Text and item location entries:
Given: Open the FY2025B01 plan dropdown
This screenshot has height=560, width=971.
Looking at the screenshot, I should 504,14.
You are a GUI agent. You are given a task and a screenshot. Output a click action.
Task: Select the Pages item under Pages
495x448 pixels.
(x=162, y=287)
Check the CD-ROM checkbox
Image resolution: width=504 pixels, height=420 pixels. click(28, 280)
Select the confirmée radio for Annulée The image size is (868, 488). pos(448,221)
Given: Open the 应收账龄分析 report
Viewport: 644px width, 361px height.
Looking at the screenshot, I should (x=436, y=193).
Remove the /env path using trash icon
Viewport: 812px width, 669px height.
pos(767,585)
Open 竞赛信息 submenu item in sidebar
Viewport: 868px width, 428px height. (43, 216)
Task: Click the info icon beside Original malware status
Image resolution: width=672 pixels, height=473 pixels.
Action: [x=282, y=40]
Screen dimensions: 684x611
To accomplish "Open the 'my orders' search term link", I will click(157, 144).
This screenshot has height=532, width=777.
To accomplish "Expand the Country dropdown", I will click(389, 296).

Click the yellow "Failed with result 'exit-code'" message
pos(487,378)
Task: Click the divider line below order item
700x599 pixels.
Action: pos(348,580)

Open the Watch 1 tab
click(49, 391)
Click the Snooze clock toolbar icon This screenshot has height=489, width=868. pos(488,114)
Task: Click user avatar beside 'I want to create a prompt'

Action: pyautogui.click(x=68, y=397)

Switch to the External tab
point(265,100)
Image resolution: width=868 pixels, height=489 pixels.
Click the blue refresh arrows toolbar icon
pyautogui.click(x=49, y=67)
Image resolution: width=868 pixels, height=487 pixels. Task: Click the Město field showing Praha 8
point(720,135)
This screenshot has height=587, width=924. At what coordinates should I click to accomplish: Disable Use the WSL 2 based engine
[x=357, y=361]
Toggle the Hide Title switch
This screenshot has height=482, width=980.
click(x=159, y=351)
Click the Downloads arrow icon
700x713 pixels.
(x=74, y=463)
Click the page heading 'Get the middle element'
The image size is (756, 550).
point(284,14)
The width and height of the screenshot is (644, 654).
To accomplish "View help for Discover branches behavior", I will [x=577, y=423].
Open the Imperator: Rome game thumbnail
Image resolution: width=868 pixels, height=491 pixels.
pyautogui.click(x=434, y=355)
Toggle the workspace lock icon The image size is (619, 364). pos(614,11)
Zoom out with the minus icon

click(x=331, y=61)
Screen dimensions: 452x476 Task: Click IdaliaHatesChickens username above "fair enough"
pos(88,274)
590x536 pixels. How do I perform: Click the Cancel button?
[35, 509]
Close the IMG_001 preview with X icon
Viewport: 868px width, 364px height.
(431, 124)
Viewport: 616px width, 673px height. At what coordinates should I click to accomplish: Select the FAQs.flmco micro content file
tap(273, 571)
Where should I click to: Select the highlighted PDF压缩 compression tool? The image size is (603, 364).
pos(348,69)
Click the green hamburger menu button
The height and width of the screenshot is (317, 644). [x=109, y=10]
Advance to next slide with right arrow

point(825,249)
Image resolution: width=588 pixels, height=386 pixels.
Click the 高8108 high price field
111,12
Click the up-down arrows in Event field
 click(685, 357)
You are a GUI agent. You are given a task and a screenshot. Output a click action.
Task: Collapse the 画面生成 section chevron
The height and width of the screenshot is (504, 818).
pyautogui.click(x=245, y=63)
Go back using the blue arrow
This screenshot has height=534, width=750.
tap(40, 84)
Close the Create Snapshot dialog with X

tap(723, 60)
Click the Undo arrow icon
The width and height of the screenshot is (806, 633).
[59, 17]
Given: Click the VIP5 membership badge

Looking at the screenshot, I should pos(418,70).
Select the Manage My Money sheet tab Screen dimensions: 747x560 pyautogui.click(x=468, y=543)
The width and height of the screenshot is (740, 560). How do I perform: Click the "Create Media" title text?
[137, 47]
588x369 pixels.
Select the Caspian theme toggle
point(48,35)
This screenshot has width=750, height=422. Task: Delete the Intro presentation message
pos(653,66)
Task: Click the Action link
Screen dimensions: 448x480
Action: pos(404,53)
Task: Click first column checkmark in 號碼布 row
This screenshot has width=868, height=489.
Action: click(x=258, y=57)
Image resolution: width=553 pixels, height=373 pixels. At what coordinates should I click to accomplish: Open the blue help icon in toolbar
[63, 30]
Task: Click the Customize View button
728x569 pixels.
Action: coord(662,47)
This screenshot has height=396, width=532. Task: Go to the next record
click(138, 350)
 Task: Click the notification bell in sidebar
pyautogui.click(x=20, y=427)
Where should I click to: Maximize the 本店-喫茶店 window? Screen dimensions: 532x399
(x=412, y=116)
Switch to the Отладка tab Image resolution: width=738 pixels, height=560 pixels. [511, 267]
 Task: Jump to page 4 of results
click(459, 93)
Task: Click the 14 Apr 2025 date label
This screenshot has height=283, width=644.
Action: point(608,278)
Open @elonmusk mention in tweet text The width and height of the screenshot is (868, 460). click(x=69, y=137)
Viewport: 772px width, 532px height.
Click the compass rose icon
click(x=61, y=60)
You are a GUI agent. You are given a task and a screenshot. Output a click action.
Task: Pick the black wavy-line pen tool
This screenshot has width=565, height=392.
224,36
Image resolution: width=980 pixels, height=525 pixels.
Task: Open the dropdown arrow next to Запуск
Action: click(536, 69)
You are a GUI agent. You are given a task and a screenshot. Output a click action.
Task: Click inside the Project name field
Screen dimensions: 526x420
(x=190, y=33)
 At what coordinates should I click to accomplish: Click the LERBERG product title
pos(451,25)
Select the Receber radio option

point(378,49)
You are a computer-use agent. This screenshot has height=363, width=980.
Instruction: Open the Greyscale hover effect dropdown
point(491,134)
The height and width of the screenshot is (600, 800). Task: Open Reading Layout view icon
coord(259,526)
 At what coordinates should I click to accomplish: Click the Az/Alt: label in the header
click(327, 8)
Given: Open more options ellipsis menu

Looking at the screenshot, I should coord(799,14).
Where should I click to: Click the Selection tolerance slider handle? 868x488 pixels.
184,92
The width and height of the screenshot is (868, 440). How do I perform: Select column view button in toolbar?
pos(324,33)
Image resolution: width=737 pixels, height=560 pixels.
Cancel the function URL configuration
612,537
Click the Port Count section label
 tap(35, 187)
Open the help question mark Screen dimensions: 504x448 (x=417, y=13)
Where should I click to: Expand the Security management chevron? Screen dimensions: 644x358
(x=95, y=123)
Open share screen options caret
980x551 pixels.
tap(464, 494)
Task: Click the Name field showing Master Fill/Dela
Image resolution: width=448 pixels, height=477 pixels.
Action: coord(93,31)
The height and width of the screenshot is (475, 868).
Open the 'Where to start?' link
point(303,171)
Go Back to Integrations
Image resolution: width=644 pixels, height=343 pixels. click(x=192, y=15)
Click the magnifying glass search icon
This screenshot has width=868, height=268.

### Work to be completed
Please revise the material above so that each "Screen dimensions" becomes "Screen size", keeping everything else the same.

### Complete answer
Given: Open the FY2025B01 plan dropdown
This screenshot has height=560, width=971.
Looking at the screenshot, I should 504,14.
You are a GUI agent. You are given a task and a screenshot. Output a click action.
Task: Select the Pages item under Pages
495x448 pixels.
(x=162, y=287)
Check the CD-ROM checkbox
Image resolution: width=504 pixels, height=420 pixels. click(28, 280)
Select the confirmée radio for Annulée The image size is (868, 488). pos(448,221)
Given: Open the 应收账龄分析 report
Viewport: 644px width, 361px height.
Looking at the screenshot, I should (x=436, y=193).
Remove the /env path using trash icon
Viewport: 812px width, 669px height.
pos(767,585)
Open 竞赛信息 submenu item in sidebar
Viewport: 868px width, 428px height. (43, 216)
Task: Click the info icon beside Original malware status
Image resolution: width=672 pixels, height=473 pixels.
Action: [x=282, y=40]
Screen size: 684x611
To accomplish "Open the 'my orders' search term link", I will click(157, 144).
This screenshot has height=532, width=777.
To accomplish "Expand the Country dropdown", I will click(389, 296).

Click the yellow "Failed with result 'exit-code'" message
pos(487,378)
Task: Click the divider line below order item
700x599 pixels.
Action: pos(348,580)

Open the Watch 1 tab
click(49, 391)
Click the Snooze clock toolbar icon This screenshot has height=489, width=868. pos(488,114)
Task: Click user avatar beside 'I want to create a prompt'

Action: pyautogui.click(x=68, y=397)

Switch to the External tab
point(265,100)
Image resolution: width=868 pixels, height=489 pixels.
Click the blue refresh arrows toolbar icon
pyautogui.click(x=49, y=67)
Image resolution: width=868 pixels, height=487 pixels. Task: Click the Město field showing Praha 8
point(720,135)
This screenshot has height=587, width=924. At what coordinates should I click to accomplish: Disable Use the WSL 2 based engine
[x=357, y=361]
Toggle the Hide Title switch
This screenshot has height=482, width=980.
click(x=159, y=351)
Click the Downloads arrow icon
700x713 pixels.
(x=74, y=463)
Click the page heading 'Get the middle element'
The image size is (756, 550).
point(284,14)
The width and height of the screenshot is (644, 654).
To accomplish "View help for Discover branches behavior", I will [x=577, y=423].
Open the Imperator: Rome game thumbnail
Image resolution: width=868 pixels, height=491 pixels.
pyautogui.click(x=434, y=355)
Toggle the workspace lock icon The image size is (619, 364). pos(614,11)
Zoom out with the minus icon

click(x=331, y=61)
Screen size: 452x476 Task: Click IdaliaHatesChickens username above "fair enough"
pos(88,274)
590x536 pixels. How do I perform: Click the Cancel button?
[35, 509]
Close the IMG_001 preview with X icon
Viewport: 868px width, 364px height.
(431, 124)
Viewport: 616px width, 673px height. At what coordinates should I click to accomplish: Select the FAQs.flmco micro content file
tap(273, 571)
Where should I click to: Select the highlighted PDF压缩 compression tool? The image size is (603, 364).
pos(348,69)
Click the green hamburger menu button
The height and width of the screenshot is (317, 644). [x=109, y=10]
Advance to next slide with right arrow

point(825,249)
Image resolution: width=588 pixels, height=386 pixels.
Click the 高8108 high price field
111,12
Click the up-down arrows in Event field
 click(685, 357)
You are a GUI agent. You are given a task and a screenshot. Output a click action.
Task: Collapse the 画面生成 section chevron
The height and width of the screenshot is (504, 818).
pyautogui.click(x=245, y=63)
Go back using the blue arrow
This screenshot has height=534, width=750.
tap(40, 84)
Close the Create Snapshot dialog with X

tap(723, 60)
Click the Undo arrow icon
The width and height of the screenshot is (806, 633).
[59, 17]
Given: Click the VIP5 membership badge

Looking at the screenshot, I should pos(418,70).
Select the Manage My Money sheet tab Screen size: 747x560 pyautogui.click(x=468, y=543)
The width and height of the screenshot is (740, 560). How do I perform: Click the "Create Media" title text?
[137, 47]
588x369 pixels.
Select the Caspian theme toggle
point(48,35)
This screenshot has width=750, height=422. Task: Delete the Intro presentation message
pos(653,66)
Task: Click the Action link
Screen size: 448x480
Action: pos(404,53)
Task: Click first column checkmark in 號碼布 row
This screenshot has width=868, height=489.
Action: click(x=258, y=57)
Image resolution: width=553 pixels, height=373 pixels. At what coordinates should I click to accomplish: Open the blue help icon in toolbar
[63, 30]
Task: Click the Customize View button
728x569 pixels.
Action: coord(662,47)
This screenshot has height=396, width=532. Task: Go to the next record
click(138, 350)
 Task: Click the notification bell in sidebar
pyautogui.click(x=20, y=427)
Where should I click to: Maximize the 本店-喫茶店 window? Screen size: 532x399
(x=412, y=116)
Switch to the Отладка tab Image resolution: width=738 pixels, height=560 pixels. [511, 267]
 Task: Jump to page 4 of results
click(459, 93)
Task: Click the 14 Apr 2025 date label
This screenshot has height=283, width=644.
Action: point(608,278)
Open @elonmusk mention in tweet text The width and height of the screenshot is (868, 460). click(x=69, y=137)
Viewport: 772px width, 532px height.
Click the compass rose icon
click(x=61, y=60)
You are a GUI agent. You are given a task and a screenshot. Output a click action.
Task: Pick the black wavy-line pen tool
This screenshot has width=565, height=392.
224,36
Image resolution: width=980 pixels, height=525 pixels.
Task: Open the dropdown arrow next to Запуск
Action: click(536, 69)
You are a GUI agent. You are given a task and a screenshot. Output a click action.
Task: Click inside the Project name field
Screen size: 526x420
(x=190, y=33)
 At what coordinates should I click to accomplish: Click the LERBERG product title
pos(451,25)
Select the Receber radio option

point(378,49)
You are a computer-use agent. This screenshot has height=363, width=980.
Instruction: Open the Greyscale hover effect dropdown
point(491,134)
The height and width of the screenshot is (600, 800). Task: Open Reading Layout view icon
coord(259,526)
 At what coordinates should I click to accomplish: Click the Az/Alt: label in the header
click(327, 8)
Given: Open more options ellipsis menu

Looking at the screenshot, I should coord(799,14).
Where should I click to: Click the Selection tolerance slider handle? 868x488 pixels.
184,92
The width and height of the screenshot is (868, 440). How do I perform: Select column view button in toolbar?
pos(324,33)
Image resolution: width=737 pixels, height=560 pixels.
Cancel the function URL configuration
612,537
Click the Port Count section label
 tap(35, 187)
Open the help question mark Screen size: 504x448 (x=417, y=13)
Where should I click to: Expand the Security management chevron? Screen size: 644x358
(x=95, y=123)
Open share screen options caret
980x551 pixels.
tap(464, 494)
Task: Click the Name field showing Master Fill/Dela
Image resolution: width=448 pixels, height=477 pixels.
Action: coord(93,31)
The height and width of the screenshot is (475, 868).
Open the 'Where to start?' link
point(303,171)
Go Back to Integrations
Image resolution: width=644 pixels, height=343 pixels. click(x=192, y=15)
Click the magnifying glass search icon
This screenshot has width=868, height=268.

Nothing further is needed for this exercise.